- [STATED PROBLEM]: Copy the lines below with every "checkbox" swapped for "check box", and change nothing else.

- [RECORD LIST]:

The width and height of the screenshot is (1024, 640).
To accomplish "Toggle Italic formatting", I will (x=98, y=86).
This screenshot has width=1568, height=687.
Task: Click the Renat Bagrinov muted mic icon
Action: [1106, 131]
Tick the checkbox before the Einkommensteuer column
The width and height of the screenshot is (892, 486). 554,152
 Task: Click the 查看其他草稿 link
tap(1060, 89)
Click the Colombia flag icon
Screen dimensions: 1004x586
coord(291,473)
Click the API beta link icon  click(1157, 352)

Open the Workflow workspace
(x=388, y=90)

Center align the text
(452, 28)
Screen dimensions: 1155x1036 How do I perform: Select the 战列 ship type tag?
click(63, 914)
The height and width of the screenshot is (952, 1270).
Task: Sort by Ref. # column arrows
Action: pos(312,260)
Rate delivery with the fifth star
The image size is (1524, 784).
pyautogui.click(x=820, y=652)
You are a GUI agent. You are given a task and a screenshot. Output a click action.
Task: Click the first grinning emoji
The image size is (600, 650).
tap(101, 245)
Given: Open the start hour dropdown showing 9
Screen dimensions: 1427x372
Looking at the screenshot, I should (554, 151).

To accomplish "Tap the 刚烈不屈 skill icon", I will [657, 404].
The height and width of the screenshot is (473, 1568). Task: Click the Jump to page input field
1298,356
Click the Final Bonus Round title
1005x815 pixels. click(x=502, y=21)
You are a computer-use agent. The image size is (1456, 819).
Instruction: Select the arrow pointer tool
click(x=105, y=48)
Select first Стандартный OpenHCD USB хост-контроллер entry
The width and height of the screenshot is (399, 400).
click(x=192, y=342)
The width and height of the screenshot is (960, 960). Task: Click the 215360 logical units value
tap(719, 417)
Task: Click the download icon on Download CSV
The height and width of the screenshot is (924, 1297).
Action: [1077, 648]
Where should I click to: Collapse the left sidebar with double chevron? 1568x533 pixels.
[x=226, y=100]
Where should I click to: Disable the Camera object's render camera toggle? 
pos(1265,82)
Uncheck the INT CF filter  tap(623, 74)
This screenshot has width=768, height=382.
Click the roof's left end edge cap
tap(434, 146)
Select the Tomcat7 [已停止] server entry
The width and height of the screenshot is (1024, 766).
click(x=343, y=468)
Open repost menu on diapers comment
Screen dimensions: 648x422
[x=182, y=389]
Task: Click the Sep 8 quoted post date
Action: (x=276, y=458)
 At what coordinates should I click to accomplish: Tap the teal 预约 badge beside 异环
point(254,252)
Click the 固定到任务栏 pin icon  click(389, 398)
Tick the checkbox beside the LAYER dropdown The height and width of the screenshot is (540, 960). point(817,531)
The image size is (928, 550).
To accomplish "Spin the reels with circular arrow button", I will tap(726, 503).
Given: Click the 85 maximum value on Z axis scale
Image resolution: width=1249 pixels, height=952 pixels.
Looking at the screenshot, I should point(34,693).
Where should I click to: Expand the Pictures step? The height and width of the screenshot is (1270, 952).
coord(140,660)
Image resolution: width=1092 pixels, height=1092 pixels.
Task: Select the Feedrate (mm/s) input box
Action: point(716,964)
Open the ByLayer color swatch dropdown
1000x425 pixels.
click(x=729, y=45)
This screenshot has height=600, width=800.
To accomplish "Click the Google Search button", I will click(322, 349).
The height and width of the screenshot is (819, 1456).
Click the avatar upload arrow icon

- [SOLUTION]:
The width and height of the screenshot is (1024, 640).
To accomplish "Toggle Italic formatting", I will (x=98, y=86).
This screenshot has width=1568, height=687.
Task: Click the Renat Bagrinov muted mic icon
Action: [1106, 131]
Tick the check box before the Einkommensteuer column
The width and height of the screenshot is (892, 486). 554,152
 Task: Click the 查看其他草稿 link
tap(1060, 89)
Click the Colombia flag icon
Screen dimensions: 1004x586
coord(291,473)
Click the API beta link icon  click(1157, 352)

Open the Workflow workspace
(x=388, y=90)

Center align the text
(452, 28)
Screen dimensions: 1155x1036 How do I perform: Select the 战列 ship type tag?
click(63, 914)
The height and width of the screenshot is (952, 1270).
Task: Sort by Ref. # column arrows
Action: pos(312,260)
Rate delivery with the fifth star
The image size is (1524, 784).
pyautogui.click(x=820, y=652)
You are a GUI agent. You are given a task and a screenshot. Output a click action.
Task: Click the first grinning emoji
The image size is (600, 650).
tap(101, 245)
Given: Open the start hour dropdown showing 9
Screen dimensions: 1427x372
Looking at the screenshot, I should (554, 151).

To accomplish "Tap the 刚烈不屈 skill icon", I will [657, 404].
The height and width of the screenshot is (473, 1568). Task: Click the Jump to page input field
1298,356
Click the Final Bonus Round title
1005x815 pixels. click(x=502, y=21)
You are a computer-use agent. The image size is (1456, 819).
Instruction: Select the arrow pointer tool
click(x=105, y=48)
Select first Стандартный OpenHCD USB хост-контроллер entry
The width and height of the screenshot is (399, 400).
click(x=192, y=342)
The width and height of the screenshot is (960, 960). Task: Click the 215360 logical units value
tap(719, 417)
Task: Click the download icon on Download CSV
The height and width of the screenshot is (924, 1297).
Action: [1077, 648]
Where should I click to: Collapse the left sidebar with double chevron? 1568x533 pixels.
[x=226, y=100]
Where should I click to: Disable the Camera object's render camera toggle? 
pos(1265,82)
Uncheck the INT CF filter  tap(623, 74)
This screenshot has width=768, height=382.
Click the roof's left end edge cap
tap(434, 146)
Select the Tomcat7 [已停止] server entry
The width and height of the screenshot is (1024, 766).
click(x=343, y=468)
Open repost menu on diapers comment
Screen dimensions: 648x422
[x=182, y=389]
Task: Click the Sep 8 quoted post date
Action: (x=276, y=458)
 At what coordinates should I click to accomplish: Tap the teal 预约 badge beside 异环
point(254,252)
Click the 固定到任务栏 pin icon  click(389, 398)
Tick the check box beside the LAYER dropdown The height and width of the screenshot is (540, 960). point(817,531)
The image size is (928, 550).
To accomplish "Spin the reels with circular arrow button", I will tap(726, 503).
Given: Click the 85 maximum value on Z axis scale
Image resolution: width=1249 pixels, height=952 pixels.
Looking at the screenshot, I should point(34,693).
Where should I click to: Expand the Pictures step? The height and width of the screenshot is (1270, 952).
coord(140,660)
Image resolution: width=1092 pixels, height=1092 pixels.
Task: Select the Feedrate (mm/s) input box
Action: point(716,964)
Open the ByLayer color swatch dropdown
1000x425 pixels.
click(x=729, y=45)
This screenshot has height=600, width=800.
To accomplish "Click the Google Search button", I will click(322, 349).
The height and width of the screenshot is (819, 1456).
Click the avatar upload arrow icon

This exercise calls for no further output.